Mission statement for New Brunswick Schools: To have each student develop the attributes needed to be a lifelong learner, to achieve personal fulfilment and to contribute to a productive, just and democratic society. (New Brunswick Department of Education, 2009).

Once established, such goal statements provide both immediate and long-term cognitive, social and personal targets for the activities of schooling. In Canada they also serve as reference points for those charged with breaking down system goals into grade- and subject-specific knowledge, skill and dispositional expectations with accompanying standards of performance. As a set, these objectives and performance criteria comprise the curriculum—the blueprint for teaching, learning, assessment and achievement.

Once the curriculum is made explicit, achievement becomes defined as the extent to which each child is able to demonstrate the expected standard of performance on the key outcomes (see Alberta Education, 2009b). Achievement is most often measured through instruments constructed by classroom teachers. Recently, however, school systems have turned to large-scale standardised assessment programmes to provide more definitive information about how well students are achieving. In some systems, such as in New Brunswick, this has taken the form of testing each child, on several occasions, in language, maths and science (Klinger et al., 2008). British Columbia requires students to write at least five provincial examinations as part of a graduation requirement (Ministry of Education [British Columbia], 2009). In Ontario, large-scale assessments are undertaken primarily to monitor achievement and generate feedback in language and maths development. Ontario students complete Grades 3 and 6 literacy and numeracy assessments, a Grade 9 maths assessment and the Grade 10 Ontario Secondary School Literacy Test (Education Quality and Accountability Office, 2009). Each of these provincial large-scale assessment programmes claims to serve an important informing function for parents and the public and to provide information that can improve teaching and learning.

A characterisation of large-scale assessment programmes

Most large-scale assessment programmes begin with the assumption that subject disciplines provide the foundation for their work. For example, the international Trends in Mathematics and Science Studies (TIMSS) uses frequently taught content (number, geometric shapes and measures and data displays) and behaviours (knowing, applying and reasoning) to create a blueprint for the mathematics portion of the test. Another international test for reading, the Progress in International Reading Literacy Study (PIRLS), operates in much the same way for its test building in reading. Here, the content domain refers to two types of reading (literary and informational) and two behaviours (retrieving and interpreting).

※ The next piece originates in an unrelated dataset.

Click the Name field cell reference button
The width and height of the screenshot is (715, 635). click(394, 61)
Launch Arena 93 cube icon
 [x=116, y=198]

In the United States, the No Child Left Behind programme was established by the federal government to provide funding for state educational programmes, with the proviso that students be tested every year. One example of what this legislation produced for assessment is the New England Common Assessment Program, a joint venture of the states of New Hampshire, Vermont and Rhode Island. The programme was developed specifically to meet the requirements of No Child Left Behind, and its tests measure achievement in four subject areas: reading; mathematics; writing; and science. As with TIMSS, the items are aimed at assessing common educational outcomes, in this case across three states rather than across countries. The goals of the assessment programmes are to provide information to stakeholders in the system and to “make these assessments instructionally relevant by providing information to school administrators, teachers, and parents to help them make informed decisions about student instructional needs” (Rhode Island Department of Elementary and Secondary Education, 2009, p. 1). Unlike the international tests, these tests have an ancillary aim to the accountability requirement: to help educators help their students achieve more in these subjects.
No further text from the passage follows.